INFORMATION GIVEN:
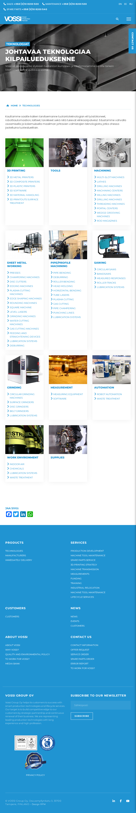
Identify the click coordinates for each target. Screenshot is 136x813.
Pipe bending (62, 272)
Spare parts (27, 9)
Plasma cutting (63, 299)
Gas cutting (61, 303)
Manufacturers (15, 555)
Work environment (22, 457)
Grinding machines (23, 316)
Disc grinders (19, 406)
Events (75, 621)
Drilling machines (109, 186)
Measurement (62, 387)
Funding (76, 578)
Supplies (57, 457)
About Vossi (12, 645)
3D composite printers (25, 181)
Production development (87, 551)
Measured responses (111, 278)
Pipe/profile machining (60, 264)
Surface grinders (22, 402)
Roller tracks (106, 282)
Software (60, 398)
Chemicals (17, 468)
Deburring (17, 345)
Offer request (80, 649)
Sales (23, 4)
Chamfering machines (24, 277)
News (74, 616)
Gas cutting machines (24, 328)
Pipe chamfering (64, 308)
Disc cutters (18, 281)
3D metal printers (22, 177)
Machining (102, 170)
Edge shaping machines (26, 298)
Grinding (14, 387)
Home (14, 105)
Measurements (80, 574)
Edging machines (21, 286)
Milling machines (108, 195)
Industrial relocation (85, 587)
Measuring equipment (68, 394)
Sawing (100, 262)
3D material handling (24, 195)
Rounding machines (23, 302)
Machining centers (110, 190)
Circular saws (106, 269)
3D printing (16, 170)
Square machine (21, 307)
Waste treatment (108, 398)
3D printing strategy (84, 564)
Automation (104, 387)
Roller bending (64, 281)
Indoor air (17, 464)
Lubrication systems (23, 341)
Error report (79, 663)
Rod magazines (107, 220)
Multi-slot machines (110, 177)
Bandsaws (104, 273)
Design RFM (39, 804)
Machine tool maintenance (88, 555)
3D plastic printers (22, 186)
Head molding (63, 286)
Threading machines (111, 203)
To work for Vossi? (17, 659)
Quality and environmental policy (27, 654)
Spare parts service (83, 560)
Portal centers (107, 208)
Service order (80, 654)
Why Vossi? (12, 649)
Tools (55, 170)
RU (130, 4)
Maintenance (66, 4)
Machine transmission (85, 569)
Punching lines (63, 312)
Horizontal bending (67, 290)
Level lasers (18, 311)
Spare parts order (82, 659)
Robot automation (109, 394)
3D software (18, 190)
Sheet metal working (17, 264)
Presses (15, 272)
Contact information (84, 645)
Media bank (12, 663)
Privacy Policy (35, 775)
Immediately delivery (18, 560)
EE (125, 4)
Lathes (101, 181)
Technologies (14, 551)
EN (120, 4)
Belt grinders (19, 411)
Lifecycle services (82, 597)
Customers (12, 616)
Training (76, 583)
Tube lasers (61, 294)
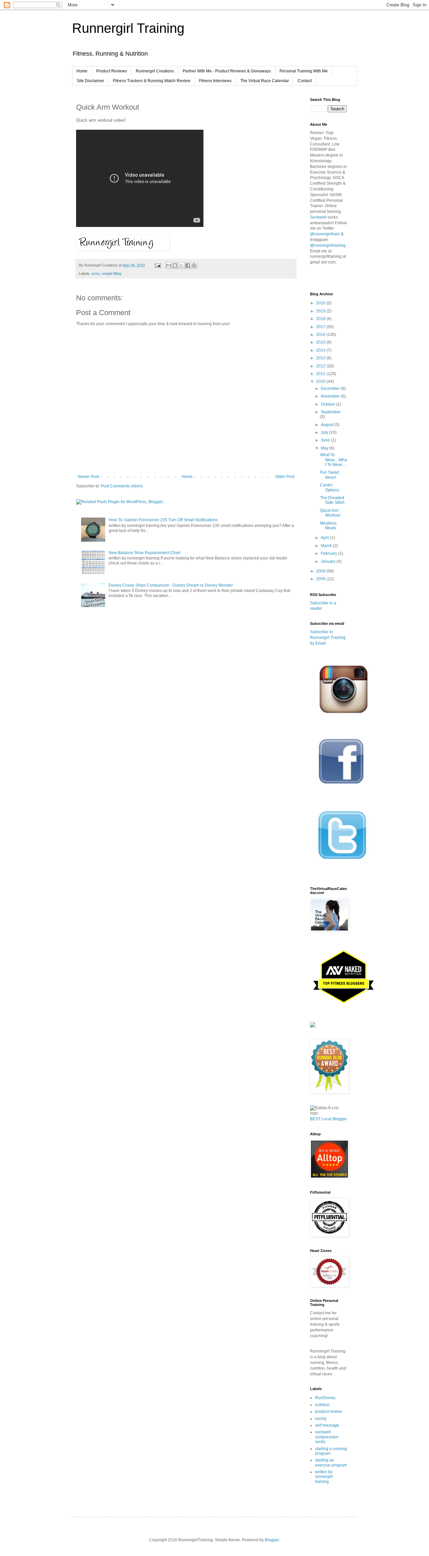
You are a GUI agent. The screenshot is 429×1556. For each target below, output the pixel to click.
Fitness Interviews (215, 80)
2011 (321, 373)
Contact (305, 80)
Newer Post (88, 476)
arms (95, 274)
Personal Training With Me (304, 71)
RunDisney (325, 1397)
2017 (321, 326)
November (331, 396)
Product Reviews (111, 71)
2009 (321, 571)
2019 (321, 311)
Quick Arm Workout (330, 513)
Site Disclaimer (90, 80)
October (328, 404)
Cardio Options (329, 487)
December (331, 388)
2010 (321, 381)
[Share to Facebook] (187, 265)
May (325, 448)
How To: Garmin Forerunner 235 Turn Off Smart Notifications (163, 520)
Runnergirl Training (128, 28)
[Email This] (168, 265)
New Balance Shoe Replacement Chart (144, 552)
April (325, 537)
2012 (321, 366)
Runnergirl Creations (155, 71)
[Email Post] (157, 265)
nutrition (322, 1404)
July (325, 432)
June (326, 440)
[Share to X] (181, 265)
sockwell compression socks (327, 1437)
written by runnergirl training (324, 1477)
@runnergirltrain (325, 234)
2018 (321, 318)
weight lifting (111, 274)
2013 (321, 358)
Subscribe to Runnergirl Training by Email (328, 638)
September (331, 412)
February (329, 553)
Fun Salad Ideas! (329, 474)
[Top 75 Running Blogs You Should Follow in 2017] (312, 1026)
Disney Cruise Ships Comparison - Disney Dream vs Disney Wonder (171, 585)
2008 (321, 579)
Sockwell (318, 217)
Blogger (272, 1540)
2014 (321, 350)
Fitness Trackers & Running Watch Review (151, 80)
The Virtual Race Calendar (264, 80)
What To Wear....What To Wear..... (333, 460)
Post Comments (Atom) (122, 486)
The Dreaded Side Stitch (332, 500)
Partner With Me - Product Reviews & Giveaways (227, 71)
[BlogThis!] (175, 265)
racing (320, 1418)
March (327, 545)
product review (328, 1411)
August (327, 424)
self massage (327, 1425)
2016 (321, 334)
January (328, 561)
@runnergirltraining (328, 245)
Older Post (284, 476)
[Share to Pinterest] (194, 265)
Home (81, 71)
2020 (321, 303)
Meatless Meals (328, 525)
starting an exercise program (331, 1462)
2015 (321, 342)
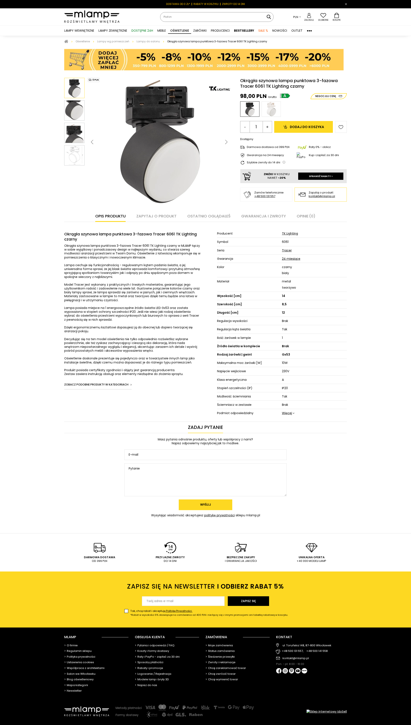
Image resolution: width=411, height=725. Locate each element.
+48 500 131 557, (293, 651)
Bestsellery (244, 30)
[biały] (271, 109)
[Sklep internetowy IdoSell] (327, 711)
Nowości (279, 30)
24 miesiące (291, 259)
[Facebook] (278, 671)
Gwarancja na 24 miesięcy (265, 155)
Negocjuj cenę (325, 96)
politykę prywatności (219, 515)
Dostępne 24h (142, 30)
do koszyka (307, 127)
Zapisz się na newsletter (205, 586)
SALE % (263, 30)
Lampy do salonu (148, 41)
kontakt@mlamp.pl (322, 196)
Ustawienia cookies (80, 662)
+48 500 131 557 (264, 196)
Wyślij (205, 504)
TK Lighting (290, 233)
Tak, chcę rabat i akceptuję (209, 613)
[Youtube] (298, 671)
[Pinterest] (291, 671)
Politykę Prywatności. (178, 611)
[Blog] (304, 671)
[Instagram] (285, 671)
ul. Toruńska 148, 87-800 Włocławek (307, 645)
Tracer (287, 250)
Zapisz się (248, 601)
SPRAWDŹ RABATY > (321, 176)
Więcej (287, 413)
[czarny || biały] (249, 109)
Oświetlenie (83, 41)
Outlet (296, 30)
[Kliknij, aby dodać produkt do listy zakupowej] (341, 127)
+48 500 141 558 (317, 651)
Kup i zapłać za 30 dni (324, 155)
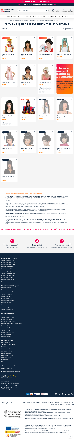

WHAT YOU ARE ASKED TO DO: Rewrite every line of the items above, changing "machines" to "units" and keeping everything else the same. Leave out the pictures.

EXERCISE RESPONSE:
Identify the click coordinates for each target. Screenshot is 136x813.
Pipe bending (62, 272)
Spare parts (27, 9)
Plasma cutting (63, 299)
Gas cutting (61, 303)
Manufacturers (15, 555)
Work environment (22, 457)
Grinding units (23, 316)
Disc grinders (19, 406)
Events (75, 621)
Drilling units (109, 186)
Measurement (62, 387)
Funding (76, 578)
Supplies (57, 457)
About Vossi (12, 645)
3D composite printers (25, 181)
Production development (87, 551)
Measured responses (111, 278)
Pipe/profile machining (60, 264)
Surface grinders (22, 402)
Roller tracks (106, 282)
Software (60, 398)
Chemicals (17, 468)
Deburring (17, 345)
Offer request (80, 649)
Sales (23, 4)
Chamfering units (24, 277)
News (74, 616)
Gas cutting units (24, 328)
Pipe chamfering (64, 308)
Disc cutters (18, 281)
3D metal printers (22, 177)
Machining (102, 170)
Edge shaping units (26, 298)
Grinding (14, 387)
Home (14, 105)
Measurements (80, 574)
Edging units (21, 286)
Milling units (108, 195)
Industrial relocation (85, 587)
Measuring equipment (68, 394)
Sawing (100, 262)
3D material handling (24, 195)
Rounding units (23, 302)
Machining centers (110, 190)
Circular saws (106, 269)
3D printing (16, 170)
Square machine (21, 307)
Waste treatment (108, 398)
3D printing strategy (84, 564)
Automation (104, 387)
Roller bending (64, 281)
Indoor air (17, 464)
Lubrication systems (23, 341)
Error report (79, 663)
Rod magazines (107, 220)
Multi-slot units (110, 177)
Bandsaws (104, 273)
Design RFM (39, 804)
Machine tool maintenance (88, 555)
3D plastic printers (22, 186)
Head molding (63, 286)
Threading units (111, 203)
To work for Vossi? (17, 659)
Quality and environmental policy (27, 654)
Spare parts service (83, 560)
Portal centers (107, 208)
Service order (80, 654)
Why Vossi? (12, 649)
Tools (55, 170)
RU (130, 4)
Maintenance (66, 4)
Machine transmission (85, 569)
Punching lines (63, 312)
Horizontal bending (67, 290)
Level lasers (18, 311)
Spare parts order (82, 659)
Robot automation (109, 394)
3D software (18, 190)
Sheet metal working (17, 264)
Presses (15, 272)
Contact information (84, 645)
Media bank (12, 663)
Privacy Policy (35, 775)
Immediately delivery (18, 560)
EE (125, 4)
Lathes (101, 181)
Technologies (14, 551)
EN (120, 4)
Belt grinders (19, 411)
Lifecycle services (82, 597)
Customers (12, 616)
Training (76, 583)
Tube lasers (61, 294)
You are a GUI agent. The screenshot is 429×1556. For each target below, output the pixel to click.
Fitness Interviews (215, 80)
2011 (321, 373)
Contact (305, 80)
Newer Post (88, 476)
arms (95, 274)
Personal Training With Me (304, 71)
RunDisney (325, 1397)
2017 (321, 326)
November (331, 396)
Product Reviews (111, 71)
2009 (321, 571)
2019 (321, 311)
Quick Arm Workout (330, 513)
Site Disclaimer (90, 80)
October (328, 404)
Cardio Options (329, 487)
December (331, 388)
2010 (321, 381)
[Share to Facebook] (187, 265)
May (325, 448)
How To: Garmin Forerunner 235 Turn Off Smart Notifications (163, 520)
Runnergirl Training (128, 28)
[Email This] (168, 265)
New Balance Shoe Replacement Chart (144, 552)
April (325, 537)
2012 (321, 366)
Runnergirl Creations (155, 71)
[Email Post] (157, 265)
nutrition (322, 1404)
July (325, 432)
June (326, 440)
[Share to X] (181, 265)
sockwell compression socks (327, 1437)
written by runnergirl training (324, 1477)
@runnergirltrain (325, 234)
2018 (321, 318)
weight lifting (111, 274)
2013 (321, 358)
Subscribe to Runnergirl Training by Email (328, 638)
September (331, 412)
February (329, 553)
Fun Salad Ideas! (329, 474)
[Top 75 Running Blogs You Should Follow in 2017] (312, 1026)
Disney Cruise Ships Comparison - Disney Dream vs Disney Wonder (171, 585)
2008 (321, 579)
Sockwell (318, 217)
Blogger (272, 1540)
2014 (321, 350)
Fitness Trackers & Running Watch Review (151, 80)
The Virtual Race Calendar (264, 80)
What To Wear....What To Wear..... (333, 460)
Post Comments (Atom) (122, 486)
The Dreaded Side Stitch (332, 500)
Partner With Me - Product Reviews & Giveaways (227, 71)
[BlogThis!] (175, 265)
racing (320, 1418)
March (327, 545)
product review (328, 1411)
August (327, 424)
self massage (327, 1425)
2016 (321, 334)
January (328, 561)
@runnergirltraining (328, 245)
Older Post (284, 476)
[Share to Pinterest] (194, 265)
Home (81, 71)
2020 (321, 303)
Meatless Meals (328, 525)
starting an exercise program (331, 1462)
2015 (321, 342)
Image resolution: width=411, height=725. Locate each element.
+48 500 131 557, (293, 651)
Bestsellery (244, 30)
[biały] (271, 109)
[Sklep internetowy IdoSell] (327, 711)
Nowości (279, 30)
24 miesiące (291, 259)
[Facebook] (278, 671)
Gwarancja na 24 miesięcy (265, 155)
Negocjuj cenę (325, 96)
politykę prywatności (219, 515)
Dostępne 24h (142, 30)
do koszyka (307, 127)
Zapisz się na newsletter (205, 586)
SALE % (263, 30)
Lampy do salonu (148, 41)
kontakt@mlamp.pl (322, 196)
Ustawienia cookies (80, 662)
+48 500 131 557 (264, 196)
Wyślij (205, 504)
TK Lighting (290, 233)
Tak, chcę rabat i akceptuję (209, 613)
[Youtube] (298, 671)
[Pinterest] (291, 671)
Politykę Prywatności. (178, 611)
[Blog] (304, 671)
[Instagram] (285, 671)
ul. Toruńska 148, 87-800 Włocławek (307, 645)
Tracer (287, 250)
Zapisz się (248, 601)
SPRAWDŹ RABATY > (321, 176)
Więcej (287, 413)
[czarny || biały] (249, 109)
Oświetlenie (83, 41)
Outlet (296, 30)
[Kliknij, aby dodać produkt do listy zakupowej] (341, 127)
+48 500 141 558 (317, 651)
Kup i zapłać za 30 dni (324, 155)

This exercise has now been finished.